_DATA FOR THE TASK_
-------
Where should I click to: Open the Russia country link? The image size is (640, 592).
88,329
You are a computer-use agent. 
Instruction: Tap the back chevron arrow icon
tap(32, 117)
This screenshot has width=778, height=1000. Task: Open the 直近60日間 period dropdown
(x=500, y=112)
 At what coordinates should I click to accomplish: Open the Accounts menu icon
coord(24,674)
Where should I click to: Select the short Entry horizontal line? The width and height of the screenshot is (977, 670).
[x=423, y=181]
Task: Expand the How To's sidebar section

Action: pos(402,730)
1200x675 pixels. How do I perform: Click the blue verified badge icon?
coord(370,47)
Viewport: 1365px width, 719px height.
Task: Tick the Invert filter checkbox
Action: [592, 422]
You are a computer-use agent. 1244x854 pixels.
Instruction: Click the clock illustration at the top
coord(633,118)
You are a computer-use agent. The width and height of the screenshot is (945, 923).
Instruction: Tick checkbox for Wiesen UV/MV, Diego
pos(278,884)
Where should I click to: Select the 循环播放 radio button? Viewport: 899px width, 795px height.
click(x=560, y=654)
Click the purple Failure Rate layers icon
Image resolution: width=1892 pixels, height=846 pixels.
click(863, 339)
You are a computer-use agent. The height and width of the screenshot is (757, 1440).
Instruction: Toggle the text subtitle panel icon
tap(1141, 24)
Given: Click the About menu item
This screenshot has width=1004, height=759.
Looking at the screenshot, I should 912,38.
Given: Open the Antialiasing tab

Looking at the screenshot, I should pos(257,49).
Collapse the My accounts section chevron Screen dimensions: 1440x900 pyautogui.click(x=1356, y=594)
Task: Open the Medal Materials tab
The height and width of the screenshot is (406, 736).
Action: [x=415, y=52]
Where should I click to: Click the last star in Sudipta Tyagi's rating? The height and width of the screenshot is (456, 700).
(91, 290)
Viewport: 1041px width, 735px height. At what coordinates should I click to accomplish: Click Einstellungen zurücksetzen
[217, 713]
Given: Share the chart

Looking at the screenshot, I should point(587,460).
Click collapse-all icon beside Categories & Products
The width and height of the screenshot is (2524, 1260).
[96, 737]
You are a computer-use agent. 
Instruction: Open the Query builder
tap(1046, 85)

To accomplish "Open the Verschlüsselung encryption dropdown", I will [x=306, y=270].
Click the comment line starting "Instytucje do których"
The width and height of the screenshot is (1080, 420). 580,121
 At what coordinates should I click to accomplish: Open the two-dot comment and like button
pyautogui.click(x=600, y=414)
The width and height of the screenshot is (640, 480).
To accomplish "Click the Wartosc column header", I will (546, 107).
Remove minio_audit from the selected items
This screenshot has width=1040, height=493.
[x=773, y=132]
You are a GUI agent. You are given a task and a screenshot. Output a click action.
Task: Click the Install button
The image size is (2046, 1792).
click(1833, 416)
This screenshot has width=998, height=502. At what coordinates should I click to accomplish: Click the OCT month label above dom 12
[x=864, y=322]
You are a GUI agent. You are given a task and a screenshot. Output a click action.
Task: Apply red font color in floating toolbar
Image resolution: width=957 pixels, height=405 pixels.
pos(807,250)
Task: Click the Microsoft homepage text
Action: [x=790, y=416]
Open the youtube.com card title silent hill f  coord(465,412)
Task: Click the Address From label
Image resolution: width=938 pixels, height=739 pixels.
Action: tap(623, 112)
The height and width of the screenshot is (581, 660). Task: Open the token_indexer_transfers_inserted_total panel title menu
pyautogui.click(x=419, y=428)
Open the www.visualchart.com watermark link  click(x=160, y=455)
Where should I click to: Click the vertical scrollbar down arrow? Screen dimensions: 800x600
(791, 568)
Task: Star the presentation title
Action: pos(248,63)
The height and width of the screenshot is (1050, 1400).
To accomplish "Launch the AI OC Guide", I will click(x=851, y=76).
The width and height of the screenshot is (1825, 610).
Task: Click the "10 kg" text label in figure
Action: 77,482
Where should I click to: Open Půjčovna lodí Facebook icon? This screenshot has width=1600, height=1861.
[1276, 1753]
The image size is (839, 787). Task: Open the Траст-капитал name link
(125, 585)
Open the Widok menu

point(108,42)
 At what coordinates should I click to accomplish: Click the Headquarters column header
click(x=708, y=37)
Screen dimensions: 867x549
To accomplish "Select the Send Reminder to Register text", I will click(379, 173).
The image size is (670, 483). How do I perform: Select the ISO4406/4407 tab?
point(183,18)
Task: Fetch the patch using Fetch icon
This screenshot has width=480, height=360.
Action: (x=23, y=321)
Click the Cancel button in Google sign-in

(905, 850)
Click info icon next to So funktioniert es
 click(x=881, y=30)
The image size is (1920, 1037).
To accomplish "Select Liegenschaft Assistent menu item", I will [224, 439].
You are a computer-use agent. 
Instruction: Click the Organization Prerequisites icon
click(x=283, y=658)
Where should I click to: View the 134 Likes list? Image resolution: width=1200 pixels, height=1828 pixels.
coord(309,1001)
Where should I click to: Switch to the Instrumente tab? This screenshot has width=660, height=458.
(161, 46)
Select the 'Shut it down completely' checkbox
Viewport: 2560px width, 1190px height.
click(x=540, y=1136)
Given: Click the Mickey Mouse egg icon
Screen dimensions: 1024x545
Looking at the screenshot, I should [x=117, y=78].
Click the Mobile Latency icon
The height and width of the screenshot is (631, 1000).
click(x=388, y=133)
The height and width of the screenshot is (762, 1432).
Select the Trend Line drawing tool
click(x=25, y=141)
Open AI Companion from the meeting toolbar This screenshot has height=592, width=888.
-------
_EXERCISE DESCRIPTION_
Copy exactly the lines that run from the one with "Given: Click the Mickey Mouse egg icon" to the last line of the material, including both.

_RESPONSE_
Given: Click the Mickey Mouse egg icon
Screen dimensions: 1024x545
Looking at the screenshot, I should [x=117, y=78].
Click the Mobile Latency icon
The height and width of the screenshot is (631, 1000).
click(x=388, y=133)
The height and width of the screenshot is (762, 1432).
Select the Trend Line drawing tool
click(x=25, y=141)
Open AI Companion from the meeting toolbar This screenshot has height=592, width=888.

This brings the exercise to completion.